Well, it’s been a few days (or a week?) since I last posted. I’ve been busy with knitting, the gym, work and my friend Lea, who just gave birth yesterday to 9 lbs 8 oz baby Damian. I was the first to see the baby (other than mommy, daddy and Lea’s mother). It’s times like this that make working at a hospital worth it.
I absolutely love the baby, he’s so cute and very quiet. I think I’ll love being his Auntie Caro… except for the par that I’ll see his dad more often. Yes people, I do not like the father. Why? He’s a smartypants know-it-all jackass. Of course, I never tell Lea that as she’s very protective of him.

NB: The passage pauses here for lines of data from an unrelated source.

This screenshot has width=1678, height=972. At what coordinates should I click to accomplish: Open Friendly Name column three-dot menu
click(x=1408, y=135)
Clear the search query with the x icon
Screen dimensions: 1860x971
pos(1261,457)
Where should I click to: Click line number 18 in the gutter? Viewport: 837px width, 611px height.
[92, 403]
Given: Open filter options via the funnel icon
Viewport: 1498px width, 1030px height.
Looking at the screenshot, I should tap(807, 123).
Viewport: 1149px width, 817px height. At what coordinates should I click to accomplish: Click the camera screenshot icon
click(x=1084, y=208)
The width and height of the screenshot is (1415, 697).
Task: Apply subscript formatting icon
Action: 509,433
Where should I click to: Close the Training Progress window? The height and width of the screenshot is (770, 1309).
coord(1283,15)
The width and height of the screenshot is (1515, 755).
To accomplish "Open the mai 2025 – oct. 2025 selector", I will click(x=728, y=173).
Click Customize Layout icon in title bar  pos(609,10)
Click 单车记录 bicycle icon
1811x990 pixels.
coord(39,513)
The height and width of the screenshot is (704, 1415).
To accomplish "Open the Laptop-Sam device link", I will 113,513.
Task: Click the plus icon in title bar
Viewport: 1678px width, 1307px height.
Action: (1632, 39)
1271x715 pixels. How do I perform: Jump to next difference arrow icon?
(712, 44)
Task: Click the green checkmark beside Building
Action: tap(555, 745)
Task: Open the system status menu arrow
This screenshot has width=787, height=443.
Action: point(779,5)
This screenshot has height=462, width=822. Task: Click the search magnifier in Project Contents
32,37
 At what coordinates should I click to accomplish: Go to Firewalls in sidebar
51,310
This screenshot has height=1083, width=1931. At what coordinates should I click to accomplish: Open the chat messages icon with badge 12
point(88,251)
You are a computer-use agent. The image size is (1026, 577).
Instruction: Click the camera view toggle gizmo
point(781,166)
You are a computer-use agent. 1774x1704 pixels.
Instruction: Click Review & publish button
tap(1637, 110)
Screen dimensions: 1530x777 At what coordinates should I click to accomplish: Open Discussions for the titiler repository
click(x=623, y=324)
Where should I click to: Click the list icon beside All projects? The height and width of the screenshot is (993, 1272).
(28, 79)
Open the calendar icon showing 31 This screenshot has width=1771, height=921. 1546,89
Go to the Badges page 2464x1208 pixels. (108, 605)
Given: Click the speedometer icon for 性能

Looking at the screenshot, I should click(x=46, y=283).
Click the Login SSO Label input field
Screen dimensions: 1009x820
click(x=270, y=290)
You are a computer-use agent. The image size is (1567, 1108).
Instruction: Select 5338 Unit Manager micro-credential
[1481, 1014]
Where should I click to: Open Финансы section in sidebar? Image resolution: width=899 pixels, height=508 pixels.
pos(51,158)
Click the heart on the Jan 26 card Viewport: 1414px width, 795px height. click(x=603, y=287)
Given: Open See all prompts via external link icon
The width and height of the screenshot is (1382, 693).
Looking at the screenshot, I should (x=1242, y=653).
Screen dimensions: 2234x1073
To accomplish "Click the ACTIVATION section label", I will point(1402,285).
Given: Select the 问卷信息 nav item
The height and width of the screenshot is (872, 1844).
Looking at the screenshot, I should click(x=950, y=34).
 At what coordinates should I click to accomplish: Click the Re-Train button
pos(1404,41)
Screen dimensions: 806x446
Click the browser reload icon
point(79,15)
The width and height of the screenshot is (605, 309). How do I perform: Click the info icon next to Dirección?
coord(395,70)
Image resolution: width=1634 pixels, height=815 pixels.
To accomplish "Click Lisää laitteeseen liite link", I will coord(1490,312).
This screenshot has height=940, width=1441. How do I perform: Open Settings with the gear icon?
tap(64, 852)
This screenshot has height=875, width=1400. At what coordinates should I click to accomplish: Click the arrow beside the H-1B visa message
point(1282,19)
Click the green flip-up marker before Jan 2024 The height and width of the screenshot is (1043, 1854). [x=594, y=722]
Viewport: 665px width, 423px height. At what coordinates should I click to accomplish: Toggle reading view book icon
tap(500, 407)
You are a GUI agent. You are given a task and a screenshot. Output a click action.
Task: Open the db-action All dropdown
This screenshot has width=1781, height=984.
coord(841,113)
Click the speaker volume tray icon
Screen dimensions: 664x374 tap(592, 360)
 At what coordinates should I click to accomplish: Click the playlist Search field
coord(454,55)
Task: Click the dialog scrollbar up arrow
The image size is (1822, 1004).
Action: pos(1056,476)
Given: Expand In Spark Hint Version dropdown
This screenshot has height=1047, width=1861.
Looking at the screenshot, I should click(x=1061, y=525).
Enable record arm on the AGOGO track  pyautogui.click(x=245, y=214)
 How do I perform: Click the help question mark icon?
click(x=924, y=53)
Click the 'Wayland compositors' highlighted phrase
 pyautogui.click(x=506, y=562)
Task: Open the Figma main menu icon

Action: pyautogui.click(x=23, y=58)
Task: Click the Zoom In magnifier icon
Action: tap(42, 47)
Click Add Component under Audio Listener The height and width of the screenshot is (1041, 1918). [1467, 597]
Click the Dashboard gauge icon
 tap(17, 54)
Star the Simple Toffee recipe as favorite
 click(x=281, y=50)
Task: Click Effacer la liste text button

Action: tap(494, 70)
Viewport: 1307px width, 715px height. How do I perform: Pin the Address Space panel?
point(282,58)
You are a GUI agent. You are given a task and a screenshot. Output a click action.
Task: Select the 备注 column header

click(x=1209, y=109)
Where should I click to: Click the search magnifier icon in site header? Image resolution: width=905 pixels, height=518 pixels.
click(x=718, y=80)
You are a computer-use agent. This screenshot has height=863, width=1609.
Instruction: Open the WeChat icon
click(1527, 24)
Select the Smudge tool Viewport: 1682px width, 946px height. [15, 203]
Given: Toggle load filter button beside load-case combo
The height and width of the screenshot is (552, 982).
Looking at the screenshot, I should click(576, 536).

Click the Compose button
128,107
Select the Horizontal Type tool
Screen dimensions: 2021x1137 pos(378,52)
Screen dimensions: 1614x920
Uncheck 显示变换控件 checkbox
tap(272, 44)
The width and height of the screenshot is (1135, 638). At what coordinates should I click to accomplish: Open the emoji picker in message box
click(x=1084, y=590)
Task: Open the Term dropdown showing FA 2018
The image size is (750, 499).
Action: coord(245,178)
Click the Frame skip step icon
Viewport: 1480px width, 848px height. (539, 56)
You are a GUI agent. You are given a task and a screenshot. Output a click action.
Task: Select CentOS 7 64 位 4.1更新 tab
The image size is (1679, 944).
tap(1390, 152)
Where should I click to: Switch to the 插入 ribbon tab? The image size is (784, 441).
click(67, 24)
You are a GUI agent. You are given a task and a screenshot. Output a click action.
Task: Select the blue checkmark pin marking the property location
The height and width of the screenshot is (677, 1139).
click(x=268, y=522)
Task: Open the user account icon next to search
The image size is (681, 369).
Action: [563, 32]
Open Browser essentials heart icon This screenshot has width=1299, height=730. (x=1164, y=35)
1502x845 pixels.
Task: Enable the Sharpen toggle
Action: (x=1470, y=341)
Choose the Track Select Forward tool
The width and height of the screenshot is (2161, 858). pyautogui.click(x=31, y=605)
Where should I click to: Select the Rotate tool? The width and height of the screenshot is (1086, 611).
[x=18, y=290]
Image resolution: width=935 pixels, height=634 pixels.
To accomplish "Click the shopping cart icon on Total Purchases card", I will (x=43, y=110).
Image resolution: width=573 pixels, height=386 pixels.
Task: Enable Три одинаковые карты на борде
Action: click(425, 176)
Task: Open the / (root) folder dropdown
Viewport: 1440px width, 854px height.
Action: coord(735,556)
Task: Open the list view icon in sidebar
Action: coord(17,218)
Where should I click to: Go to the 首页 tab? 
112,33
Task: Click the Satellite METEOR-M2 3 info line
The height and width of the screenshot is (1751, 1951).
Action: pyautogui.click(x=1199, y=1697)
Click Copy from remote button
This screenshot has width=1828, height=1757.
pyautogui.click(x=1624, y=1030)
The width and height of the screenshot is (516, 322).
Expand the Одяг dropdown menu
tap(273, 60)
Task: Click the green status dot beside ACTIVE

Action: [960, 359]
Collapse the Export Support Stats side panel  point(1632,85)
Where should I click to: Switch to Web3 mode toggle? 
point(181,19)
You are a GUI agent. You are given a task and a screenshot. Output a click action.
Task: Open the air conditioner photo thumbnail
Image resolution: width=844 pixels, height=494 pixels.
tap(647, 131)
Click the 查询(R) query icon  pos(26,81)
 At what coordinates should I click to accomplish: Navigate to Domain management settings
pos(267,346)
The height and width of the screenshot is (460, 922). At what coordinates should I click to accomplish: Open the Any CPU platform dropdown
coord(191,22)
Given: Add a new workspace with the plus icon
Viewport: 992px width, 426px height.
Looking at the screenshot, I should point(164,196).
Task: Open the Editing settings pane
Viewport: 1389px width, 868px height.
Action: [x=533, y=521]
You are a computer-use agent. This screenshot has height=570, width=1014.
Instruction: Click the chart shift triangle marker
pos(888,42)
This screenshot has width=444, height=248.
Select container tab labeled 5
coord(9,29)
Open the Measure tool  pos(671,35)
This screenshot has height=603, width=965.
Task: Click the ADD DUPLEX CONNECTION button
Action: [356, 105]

He’s said comments here and there that I am never too sure how to take: is he teasing, joking or just using it as a cover to be a jackass. He also really likes to give hugs and hello/goodbye kisses (like us francos do) which makes me a bit uncomfortable as I reserve this for family members only (when it comes to men) – females can get all the hugs and kisses they want – aren’t you lucky?! ;-P
He’s also said a few things that I consider to be going over the line of “you should only say this kind of stuff to your girlfriend”. Ex: today, I was wearing an above the knee skirt and a wrokshirt that’s a bit low-cut but not much – I really like the shirt and have worn it many time and no one has ever said anything. I was sitting next to his mother, talking and he was leaving the room and he said “sitting there crossed-legged with your sexy secretary outfit – hahahahahahaha!!!!”. Errr…. like WTF?! At another point he said “oh we all know why you dress like that, you must like the attention the guys give you (we were talking about how I hate it when guys check me out – Lea had shared this info with him). I made sure to correct him and let him know I only dress like this to please Salem, I really wish other men would just not look at me. Now why the hell is he making comments like this? All this is making me think maybe I should review my wardrobe and dress even more conservatively. I mean it doesn’t help that I am converting to Islam, but I am feeling more and more of a pull to wear the hijab because I hate these kinds of comments and this kind of attention. But what kind of a world do we live in where I feel the need to cover up simply because a friend’s boyfriend can’t watch what garbage comes out of his mouth?
Anyway. I want to see the baby more often, but I’m not going to look forward to seeing the father. Perhaps I will make sure that Salem comes with me in case the guy says anything weird. I’d love to see Salem put him in his place.
So yes, it is playing on my mind. To the point where I went for some shopping therapy at the pharmacy – I got waxing strips and an all-purpose, bio surface cleaner.
So, Am I just nuts or is this guy really a jackass?